The increase in rape incidents in recent times, rights activists blame, is because of the culture of impunity that the perpetrators enjoy, along with slow criminal justice system, drug addiction and others. According to police statistics, which by no means give a complete picture as it is based only on the cases filed, on an average about 12 women and children have been raped in the country every day — 3,949 in 2018, 3,995 in 2017, 3,728 in 2016, 3,930 in 2015 and 3,695 in 2014. Rights activists and lawyers claim that less than 5 per cent of the rape incidents go to trial and a lesser portion of the cases run to conviction, which, in turn, consolidates the culture of impunity and adds to the escalation of the crime. When the absence of, or inadequate, justice dispensation is the reason for the culture of impunity that perpetrators enjoy, the tendency to look down on rape victims by society also contributes to the culture. Moreover, rape victims and their families endure further harassment in the patriarchal society, turning them away from seeking justice.
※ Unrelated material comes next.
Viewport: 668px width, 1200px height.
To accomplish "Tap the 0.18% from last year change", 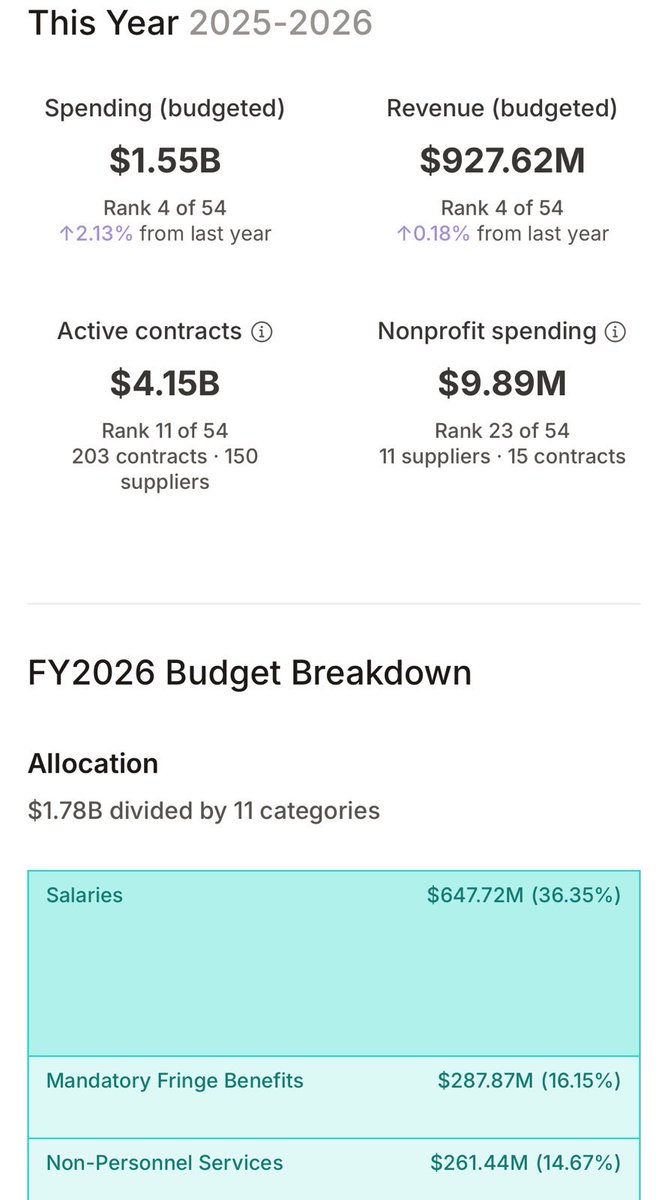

A better legal system, the restoring of social values and morals through continued education and a stringent enforcement of laws are required to stave off rape and sexual violence. It is imperative that the government takes necessary measures, and if need be, by amending relevant laws and by ensuring expeditious trial, harsher and deterrent punishment to deal effectively with the dark side that impedes women’s development. There must be an end to rape of and violence against women.